---- Data provided

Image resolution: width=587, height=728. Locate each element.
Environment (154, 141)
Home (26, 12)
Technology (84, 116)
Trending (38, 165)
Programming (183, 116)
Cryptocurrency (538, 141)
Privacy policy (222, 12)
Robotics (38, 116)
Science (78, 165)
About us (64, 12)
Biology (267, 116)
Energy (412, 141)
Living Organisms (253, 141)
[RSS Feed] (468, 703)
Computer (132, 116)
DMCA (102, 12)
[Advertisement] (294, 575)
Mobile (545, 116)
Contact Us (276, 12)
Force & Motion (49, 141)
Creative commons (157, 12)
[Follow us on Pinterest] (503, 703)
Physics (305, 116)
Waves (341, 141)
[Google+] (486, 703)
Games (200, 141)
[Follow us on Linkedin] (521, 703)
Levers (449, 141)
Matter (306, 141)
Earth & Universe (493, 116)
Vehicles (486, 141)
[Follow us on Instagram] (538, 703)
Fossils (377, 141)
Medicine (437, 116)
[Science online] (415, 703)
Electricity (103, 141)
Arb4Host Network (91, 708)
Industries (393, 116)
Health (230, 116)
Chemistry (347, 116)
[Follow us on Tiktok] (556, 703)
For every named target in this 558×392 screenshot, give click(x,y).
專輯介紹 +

--------

What you need to do = List each line above that contains the string "Follow", matching case exactly.

Exercise answer =
[Follow us on Pinterest] (503, 703)
[Follow us on Linkedin] (521, 703)
[Follow us on Instagram] (538, 703)
[Follow us on Tiktok] (556, 703)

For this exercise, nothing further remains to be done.